AUFGABENZIEL. Führen Sie die Albumbesprechung zu Savoldelli und Sharp im Anschluss an ihren letzten Satz weiter.

VORLIEGENDER TEXT.
Instrumente sind lose Gefährten in einem von Stimmzirkulationen bestimmten Album, auf Distanz gehalten, indem man sie durch den Verzerrer presst, an dem das vielschichtige Organ des Italieners allerdings auch nicht vorbeikommt. Einzelne Akkordanschläge nach KING CRIMSON-Rezeptur, wie Sternenexplosionen vor dem geschlossenen Auge, wellenförmiger Kirchgesang, unterbrochen von Scratching, das mit jeder Nanosekunde schneller wird, bis “Black Floyd” eine recht offensichtliche Reminiszenz erweist, indem es wie von der Tarantel gestochen aufheult. Das Ganze immer so weit wie möglich entfernt von klassischen Songstrukturen.

Doch was so experimentell an Niederschlag auf den beschirmten Hörer niederprasselt, dieser Elektro-Regen und die Smogwolke des scheinbar zufällig Angeordneten, all das ist geplant und folgt einer zugegeben nicht ganz durchsichtigen Struktur. Längst bevor in “Nosthalgia” erstmals Ansätze eines Songs auftauchen, nimmt die protoplasmische Gestalt mit ihren beiden Substanzen BS und ES Form an. Die E-Gitarre Sharps und die Stimme Savoldellis sind gerade noch als Einzelteile zu erkennen und während man “Protoplasmic” lauscht, wird man Zeuge davon, wie sie miteinander verschmelzen. Das ist daran zu erkennen, wie sie in langgezogenen Abschnitten gemeinsam Dissonanzen entwickeln, wie sie durch Disharmonie harmonieren, wie sie durch Reibung elektrische Ladung erzeugen.

Elektronika, Gesang, E-Gitarre und das Naked-Lunch-Gedächtnis-Saxophon auf “Dig It” liegen wie akustische Zutaten auf dem Band einer Sushibar, an der Savoldelli und Sharp sitzen und sich die Mechanik des Laufbandes vornehmen: Sie verzerren die Realität, drehen und wenden sie, bearbeiten sie, schichten und überlagern sie. Nur eine Sekunde der “Wupp Wupp”-Geräusche aus “Khaotic Life”, die auch aus dem Munde eines zu Tode erschreckten Dr. Zoidberg stammen könnten, würden reichen, einen Radiohörer auf ewig zu vergraueln. Vorurteile, etwa der Sinn- und Ordnungslosigkeit oder des prätentiösen Intellektualismus, sind schnell geschrieben, übersehen aber die innere Logik von etwas, das Lebendigkeit in der Verzerrung und Bearbeitung sucht.

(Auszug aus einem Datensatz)
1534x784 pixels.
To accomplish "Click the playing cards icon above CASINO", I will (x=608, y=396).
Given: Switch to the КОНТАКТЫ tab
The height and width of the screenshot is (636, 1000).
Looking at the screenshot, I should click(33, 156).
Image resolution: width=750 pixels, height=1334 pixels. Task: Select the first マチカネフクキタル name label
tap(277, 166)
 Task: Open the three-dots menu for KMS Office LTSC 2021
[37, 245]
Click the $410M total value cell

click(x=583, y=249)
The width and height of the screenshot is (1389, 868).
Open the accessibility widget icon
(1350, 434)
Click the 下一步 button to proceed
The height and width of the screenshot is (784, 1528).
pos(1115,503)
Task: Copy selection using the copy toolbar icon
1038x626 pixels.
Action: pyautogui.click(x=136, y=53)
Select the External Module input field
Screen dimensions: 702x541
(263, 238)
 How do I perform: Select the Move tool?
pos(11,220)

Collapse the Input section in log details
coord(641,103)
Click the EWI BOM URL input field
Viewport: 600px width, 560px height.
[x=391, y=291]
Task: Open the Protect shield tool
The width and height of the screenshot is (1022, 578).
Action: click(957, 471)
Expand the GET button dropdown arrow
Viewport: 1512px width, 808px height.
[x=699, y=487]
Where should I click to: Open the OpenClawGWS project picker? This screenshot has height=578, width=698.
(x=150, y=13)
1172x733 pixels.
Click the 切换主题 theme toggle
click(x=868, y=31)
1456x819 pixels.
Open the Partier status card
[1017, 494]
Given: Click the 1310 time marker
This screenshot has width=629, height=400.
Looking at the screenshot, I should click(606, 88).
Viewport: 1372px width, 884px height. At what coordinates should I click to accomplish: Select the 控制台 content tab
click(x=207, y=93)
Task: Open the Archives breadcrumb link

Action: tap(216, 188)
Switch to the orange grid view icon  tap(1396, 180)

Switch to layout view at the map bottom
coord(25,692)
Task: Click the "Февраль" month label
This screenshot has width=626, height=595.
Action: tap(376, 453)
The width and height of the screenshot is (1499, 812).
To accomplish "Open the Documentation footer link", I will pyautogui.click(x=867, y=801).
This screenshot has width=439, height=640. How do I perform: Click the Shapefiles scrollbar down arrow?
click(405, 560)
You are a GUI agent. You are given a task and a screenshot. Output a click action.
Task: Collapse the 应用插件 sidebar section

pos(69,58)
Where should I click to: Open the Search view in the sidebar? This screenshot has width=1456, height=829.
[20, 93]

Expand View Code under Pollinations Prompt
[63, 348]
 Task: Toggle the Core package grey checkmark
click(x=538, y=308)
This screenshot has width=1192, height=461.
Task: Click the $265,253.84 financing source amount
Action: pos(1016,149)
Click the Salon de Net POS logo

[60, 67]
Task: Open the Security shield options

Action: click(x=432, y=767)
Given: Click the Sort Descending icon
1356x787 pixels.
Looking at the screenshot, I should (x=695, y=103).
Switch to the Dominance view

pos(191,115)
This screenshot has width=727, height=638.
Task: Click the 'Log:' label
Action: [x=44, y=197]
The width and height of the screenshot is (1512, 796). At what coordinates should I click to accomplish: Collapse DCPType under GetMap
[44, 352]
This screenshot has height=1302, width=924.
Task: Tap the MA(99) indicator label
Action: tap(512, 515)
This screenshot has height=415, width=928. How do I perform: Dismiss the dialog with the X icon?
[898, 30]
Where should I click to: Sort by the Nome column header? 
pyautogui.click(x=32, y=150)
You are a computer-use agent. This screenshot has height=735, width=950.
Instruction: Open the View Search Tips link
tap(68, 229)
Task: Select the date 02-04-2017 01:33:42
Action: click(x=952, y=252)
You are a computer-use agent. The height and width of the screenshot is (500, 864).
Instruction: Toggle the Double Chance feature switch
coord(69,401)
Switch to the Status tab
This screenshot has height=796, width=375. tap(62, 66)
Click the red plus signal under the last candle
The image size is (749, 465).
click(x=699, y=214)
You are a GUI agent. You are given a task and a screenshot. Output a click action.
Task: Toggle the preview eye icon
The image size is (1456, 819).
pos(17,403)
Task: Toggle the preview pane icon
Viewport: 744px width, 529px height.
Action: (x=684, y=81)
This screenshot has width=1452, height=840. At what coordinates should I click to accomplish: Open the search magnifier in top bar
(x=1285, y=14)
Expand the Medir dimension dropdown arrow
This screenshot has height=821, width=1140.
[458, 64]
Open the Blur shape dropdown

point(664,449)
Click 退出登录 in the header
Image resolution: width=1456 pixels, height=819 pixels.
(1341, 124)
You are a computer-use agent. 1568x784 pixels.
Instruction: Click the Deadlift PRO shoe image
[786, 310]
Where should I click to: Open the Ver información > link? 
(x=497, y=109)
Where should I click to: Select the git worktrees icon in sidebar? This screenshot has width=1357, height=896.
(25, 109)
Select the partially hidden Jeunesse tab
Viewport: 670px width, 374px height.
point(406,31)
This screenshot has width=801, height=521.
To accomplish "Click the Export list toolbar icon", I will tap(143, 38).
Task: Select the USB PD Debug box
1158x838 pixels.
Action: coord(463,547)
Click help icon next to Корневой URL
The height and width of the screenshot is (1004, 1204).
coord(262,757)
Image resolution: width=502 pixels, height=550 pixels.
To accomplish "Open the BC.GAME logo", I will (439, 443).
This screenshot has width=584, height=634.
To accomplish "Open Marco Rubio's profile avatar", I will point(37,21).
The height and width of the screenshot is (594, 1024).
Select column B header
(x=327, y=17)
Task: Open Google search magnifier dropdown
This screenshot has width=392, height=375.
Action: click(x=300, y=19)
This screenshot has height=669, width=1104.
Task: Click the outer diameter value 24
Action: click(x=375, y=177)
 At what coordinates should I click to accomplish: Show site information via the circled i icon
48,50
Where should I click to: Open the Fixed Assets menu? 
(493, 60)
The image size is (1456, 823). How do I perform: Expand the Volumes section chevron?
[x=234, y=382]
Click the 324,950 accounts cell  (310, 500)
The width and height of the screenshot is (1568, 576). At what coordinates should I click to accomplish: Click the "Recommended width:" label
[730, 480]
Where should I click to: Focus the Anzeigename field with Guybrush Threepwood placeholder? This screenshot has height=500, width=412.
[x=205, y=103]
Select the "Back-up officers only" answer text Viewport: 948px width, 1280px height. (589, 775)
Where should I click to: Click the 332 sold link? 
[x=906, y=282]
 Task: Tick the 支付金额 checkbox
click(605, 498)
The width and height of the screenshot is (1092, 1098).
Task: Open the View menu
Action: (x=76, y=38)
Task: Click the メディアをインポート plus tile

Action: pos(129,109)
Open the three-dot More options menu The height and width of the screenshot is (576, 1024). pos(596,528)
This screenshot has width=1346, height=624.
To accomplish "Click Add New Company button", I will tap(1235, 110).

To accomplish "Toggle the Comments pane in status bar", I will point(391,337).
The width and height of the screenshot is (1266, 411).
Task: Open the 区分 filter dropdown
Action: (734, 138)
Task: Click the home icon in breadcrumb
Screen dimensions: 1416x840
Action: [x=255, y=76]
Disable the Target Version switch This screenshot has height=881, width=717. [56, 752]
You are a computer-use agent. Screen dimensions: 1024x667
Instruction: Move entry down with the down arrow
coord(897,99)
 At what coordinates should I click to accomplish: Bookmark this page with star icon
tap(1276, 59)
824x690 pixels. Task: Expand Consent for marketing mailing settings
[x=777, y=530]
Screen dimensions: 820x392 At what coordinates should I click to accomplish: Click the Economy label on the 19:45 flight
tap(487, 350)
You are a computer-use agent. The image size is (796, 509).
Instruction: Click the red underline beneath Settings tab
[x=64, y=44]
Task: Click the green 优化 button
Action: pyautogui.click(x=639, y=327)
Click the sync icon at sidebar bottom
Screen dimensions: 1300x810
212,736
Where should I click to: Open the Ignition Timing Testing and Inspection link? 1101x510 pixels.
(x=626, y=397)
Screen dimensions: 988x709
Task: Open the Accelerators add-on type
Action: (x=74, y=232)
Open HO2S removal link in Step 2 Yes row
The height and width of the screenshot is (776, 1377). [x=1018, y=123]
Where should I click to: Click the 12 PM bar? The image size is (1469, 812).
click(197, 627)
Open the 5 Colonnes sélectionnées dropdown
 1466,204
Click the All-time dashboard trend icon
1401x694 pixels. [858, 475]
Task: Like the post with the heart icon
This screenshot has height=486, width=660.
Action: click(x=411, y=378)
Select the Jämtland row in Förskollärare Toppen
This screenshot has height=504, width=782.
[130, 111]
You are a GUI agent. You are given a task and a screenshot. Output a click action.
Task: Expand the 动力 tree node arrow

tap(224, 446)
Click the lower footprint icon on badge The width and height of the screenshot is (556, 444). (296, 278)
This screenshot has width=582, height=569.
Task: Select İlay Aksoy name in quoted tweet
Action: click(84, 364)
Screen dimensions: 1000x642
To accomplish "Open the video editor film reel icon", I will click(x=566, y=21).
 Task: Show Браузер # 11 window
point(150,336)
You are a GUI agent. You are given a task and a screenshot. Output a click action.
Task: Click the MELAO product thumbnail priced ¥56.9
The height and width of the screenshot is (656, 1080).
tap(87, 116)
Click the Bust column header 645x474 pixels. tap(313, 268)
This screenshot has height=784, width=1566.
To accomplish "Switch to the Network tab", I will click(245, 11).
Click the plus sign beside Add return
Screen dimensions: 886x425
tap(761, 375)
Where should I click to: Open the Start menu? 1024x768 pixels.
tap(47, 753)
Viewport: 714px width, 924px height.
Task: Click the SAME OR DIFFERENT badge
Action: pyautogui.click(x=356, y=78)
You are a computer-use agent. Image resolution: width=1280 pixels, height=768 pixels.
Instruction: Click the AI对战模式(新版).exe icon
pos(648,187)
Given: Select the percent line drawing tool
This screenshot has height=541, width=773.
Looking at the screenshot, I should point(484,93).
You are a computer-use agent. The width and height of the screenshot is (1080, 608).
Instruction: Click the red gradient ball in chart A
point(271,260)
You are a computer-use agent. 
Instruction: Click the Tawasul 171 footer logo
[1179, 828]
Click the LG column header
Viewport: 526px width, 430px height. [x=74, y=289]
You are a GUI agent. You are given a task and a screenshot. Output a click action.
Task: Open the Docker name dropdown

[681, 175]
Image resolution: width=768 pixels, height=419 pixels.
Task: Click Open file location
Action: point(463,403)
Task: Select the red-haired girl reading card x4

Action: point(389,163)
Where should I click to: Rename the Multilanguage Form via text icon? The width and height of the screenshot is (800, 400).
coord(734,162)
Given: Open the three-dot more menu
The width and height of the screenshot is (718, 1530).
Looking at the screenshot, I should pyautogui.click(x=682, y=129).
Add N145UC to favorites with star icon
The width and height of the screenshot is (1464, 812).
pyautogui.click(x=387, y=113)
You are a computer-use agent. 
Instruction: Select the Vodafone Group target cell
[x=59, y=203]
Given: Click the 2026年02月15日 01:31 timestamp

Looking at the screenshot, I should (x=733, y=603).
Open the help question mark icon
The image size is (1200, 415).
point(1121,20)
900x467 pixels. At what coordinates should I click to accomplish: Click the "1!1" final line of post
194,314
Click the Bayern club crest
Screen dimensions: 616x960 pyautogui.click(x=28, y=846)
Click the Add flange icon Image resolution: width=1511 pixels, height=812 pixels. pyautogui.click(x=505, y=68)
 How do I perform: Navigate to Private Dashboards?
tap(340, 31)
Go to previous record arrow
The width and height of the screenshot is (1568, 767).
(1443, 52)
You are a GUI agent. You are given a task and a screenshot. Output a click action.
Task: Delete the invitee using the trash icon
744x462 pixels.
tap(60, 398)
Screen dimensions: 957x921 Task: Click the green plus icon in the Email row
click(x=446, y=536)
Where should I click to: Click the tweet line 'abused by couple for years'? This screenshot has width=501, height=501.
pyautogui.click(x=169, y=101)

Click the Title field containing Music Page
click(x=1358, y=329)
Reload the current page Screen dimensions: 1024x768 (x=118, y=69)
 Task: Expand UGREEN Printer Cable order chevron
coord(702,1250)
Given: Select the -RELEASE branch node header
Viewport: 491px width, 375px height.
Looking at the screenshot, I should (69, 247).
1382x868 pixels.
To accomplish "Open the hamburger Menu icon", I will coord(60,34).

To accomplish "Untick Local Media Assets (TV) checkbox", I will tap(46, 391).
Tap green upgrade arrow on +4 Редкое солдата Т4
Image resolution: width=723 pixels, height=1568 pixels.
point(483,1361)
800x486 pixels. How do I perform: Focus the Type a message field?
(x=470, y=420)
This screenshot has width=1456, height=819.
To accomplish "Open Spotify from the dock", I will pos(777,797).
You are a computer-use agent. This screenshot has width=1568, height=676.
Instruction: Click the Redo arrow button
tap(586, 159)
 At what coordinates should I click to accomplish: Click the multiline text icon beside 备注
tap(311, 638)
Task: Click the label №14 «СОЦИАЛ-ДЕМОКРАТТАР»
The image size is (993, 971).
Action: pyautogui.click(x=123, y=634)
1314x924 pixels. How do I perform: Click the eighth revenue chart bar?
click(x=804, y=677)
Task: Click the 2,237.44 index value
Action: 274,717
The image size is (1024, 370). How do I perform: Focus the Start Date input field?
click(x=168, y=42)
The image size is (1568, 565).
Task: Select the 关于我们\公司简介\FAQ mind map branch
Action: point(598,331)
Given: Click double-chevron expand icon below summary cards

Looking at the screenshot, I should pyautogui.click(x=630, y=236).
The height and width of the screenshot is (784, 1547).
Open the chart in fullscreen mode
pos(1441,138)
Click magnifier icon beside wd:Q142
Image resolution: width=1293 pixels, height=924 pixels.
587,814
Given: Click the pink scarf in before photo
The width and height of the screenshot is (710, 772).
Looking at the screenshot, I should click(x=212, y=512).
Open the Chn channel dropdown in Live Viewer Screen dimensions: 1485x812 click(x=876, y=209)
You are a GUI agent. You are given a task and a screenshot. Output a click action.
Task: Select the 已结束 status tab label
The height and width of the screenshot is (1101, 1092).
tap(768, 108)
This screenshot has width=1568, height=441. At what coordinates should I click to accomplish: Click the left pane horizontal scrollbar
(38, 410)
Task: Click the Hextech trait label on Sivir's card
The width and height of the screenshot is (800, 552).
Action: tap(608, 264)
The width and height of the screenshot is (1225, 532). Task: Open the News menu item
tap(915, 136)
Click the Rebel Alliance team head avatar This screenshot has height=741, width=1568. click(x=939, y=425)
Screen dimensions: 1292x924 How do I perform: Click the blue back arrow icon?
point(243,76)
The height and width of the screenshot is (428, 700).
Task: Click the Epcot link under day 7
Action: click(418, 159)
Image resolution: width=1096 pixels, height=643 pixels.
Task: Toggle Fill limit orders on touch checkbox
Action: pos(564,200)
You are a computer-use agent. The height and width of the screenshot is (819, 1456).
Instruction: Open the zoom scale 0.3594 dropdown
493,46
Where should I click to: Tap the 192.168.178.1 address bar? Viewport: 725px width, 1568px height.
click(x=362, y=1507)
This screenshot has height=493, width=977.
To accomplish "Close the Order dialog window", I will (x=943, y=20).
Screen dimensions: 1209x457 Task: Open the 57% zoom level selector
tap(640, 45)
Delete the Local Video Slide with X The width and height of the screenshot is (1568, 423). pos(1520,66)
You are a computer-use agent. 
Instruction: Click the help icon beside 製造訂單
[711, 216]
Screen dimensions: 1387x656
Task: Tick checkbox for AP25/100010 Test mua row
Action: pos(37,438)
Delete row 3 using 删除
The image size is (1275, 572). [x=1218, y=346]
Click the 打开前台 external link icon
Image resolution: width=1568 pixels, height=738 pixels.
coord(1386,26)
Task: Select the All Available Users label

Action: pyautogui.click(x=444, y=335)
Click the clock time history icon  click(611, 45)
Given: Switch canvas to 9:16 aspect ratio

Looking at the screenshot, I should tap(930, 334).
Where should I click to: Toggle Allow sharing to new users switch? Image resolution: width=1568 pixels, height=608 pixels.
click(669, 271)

ANTWORT ZUR AUFGABE.
FAZIT: “Protoplasmic” mit einer Note zu versehen, ist so, wie die Zellformung als Anfang allen Lebens zu bewerten. Das Leben kann stinken oder schön sein, ob man nun den Mel-Brooks-Weg wählt oder denjenigen von Frank Capra, ist Ansichtssache. Wichtig zu wissen ist folgendes: “Protoplasmic” ist irrsinnig abgedreht und avantgardistisch bis zur Schädeldecke. Ein Anti-Album voller Anti-Songs, das gesangliche Konterfei zu den Elektro-Korpi, die APHEX TWIN mit all seinem latenten Grusel gezeugt hat. So viel zu den Oberflächenmerkmalen der Zitteraal-Chimäre. Ihre Qualitäten letztlich liegen darin, dass es gelungen ist, Savoldelli und Sharp miteinander zu surrealem Klump mit System zu verschmelzen. Bill Hicks wäre stolz auf dieses Album gewesen.

Sascha Ganser (Info) (Review 4721x gelesen, veröffentlicht am )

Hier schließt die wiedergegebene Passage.